RECORD SET Start Marker
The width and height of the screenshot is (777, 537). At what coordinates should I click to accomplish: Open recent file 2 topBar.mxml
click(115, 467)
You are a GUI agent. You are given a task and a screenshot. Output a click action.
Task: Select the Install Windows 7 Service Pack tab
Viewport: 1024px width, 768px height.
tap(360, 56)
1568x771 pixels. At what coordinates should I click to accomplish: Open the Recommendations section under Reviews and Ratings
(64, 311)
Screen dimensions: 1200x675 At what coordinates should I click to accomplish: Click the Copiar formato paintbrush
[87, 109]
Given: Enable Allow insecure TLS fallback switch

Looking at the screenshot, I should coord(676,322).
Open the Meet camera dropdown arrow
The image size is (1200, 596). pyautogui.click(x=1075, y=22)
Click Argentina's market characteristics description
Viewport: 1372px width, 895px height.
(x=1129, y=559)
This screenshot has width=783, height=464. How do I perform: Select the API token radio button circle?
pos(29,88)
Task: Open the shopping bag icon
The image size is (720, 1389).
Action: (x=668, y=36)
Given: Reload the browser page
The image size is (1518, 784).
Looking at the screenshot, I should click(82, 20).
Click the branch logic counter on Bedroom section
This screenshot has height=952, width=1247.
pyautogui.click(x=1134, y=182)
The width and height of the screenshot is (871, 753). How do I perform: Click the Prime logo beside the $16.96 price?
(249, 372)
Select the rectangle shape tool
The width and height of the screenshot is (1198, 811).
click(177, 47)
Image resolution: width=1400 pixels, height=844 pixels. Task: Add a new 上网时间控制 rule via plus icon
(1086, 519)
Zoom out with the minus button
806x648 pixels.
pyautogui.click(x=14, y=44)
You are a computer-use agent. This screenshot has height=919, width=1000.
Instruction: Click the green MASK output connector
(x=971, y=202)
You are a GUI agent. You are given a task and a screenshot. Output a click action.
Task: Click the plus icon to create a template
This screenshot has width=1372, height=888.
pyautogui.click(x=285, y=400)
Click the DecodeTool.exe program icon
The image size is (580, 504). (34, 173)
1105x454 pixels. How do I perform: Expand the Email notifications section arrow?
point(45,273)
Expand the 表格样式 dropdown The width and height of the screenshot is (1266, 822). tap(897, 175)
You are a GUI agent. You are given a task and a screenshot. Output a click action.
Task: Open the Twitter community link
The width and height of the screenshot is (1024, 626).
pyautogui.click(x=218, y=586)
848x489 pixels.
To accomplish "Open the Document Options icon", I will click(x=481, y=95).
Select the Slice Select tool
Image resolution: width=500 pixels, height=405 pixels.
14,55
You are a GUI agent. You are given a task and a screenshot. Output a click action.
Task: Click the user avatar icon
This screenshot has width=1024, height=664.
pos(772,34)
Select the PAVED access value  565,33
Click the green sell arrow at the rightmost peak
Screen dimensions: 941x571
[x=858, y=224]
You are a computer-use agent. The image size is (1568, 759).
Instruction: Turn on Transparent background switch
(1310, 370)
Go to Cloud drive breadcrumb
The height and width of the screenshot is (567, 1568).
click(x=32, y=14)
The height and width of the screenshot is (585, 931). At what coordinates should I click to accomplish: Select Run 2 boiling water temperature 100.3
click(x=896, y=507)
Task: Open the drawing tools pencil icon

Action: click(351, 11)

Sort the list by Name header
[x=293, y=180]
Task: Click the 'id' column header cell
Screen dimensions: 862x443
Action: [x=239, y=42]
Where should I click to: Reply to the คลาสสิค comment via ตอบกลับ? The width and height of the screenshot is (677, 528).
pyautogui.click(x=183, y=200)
RECORD SET End Marker
EXERCISE OBJECTIVE -
Look for the string "computer" in the entries above. Copy every line that has it.

ANSWER SPACE -
You are a computer-use agent. This screenshot has height=919, width=1000.
You are a computer-use agent. The image size is (1568, 759).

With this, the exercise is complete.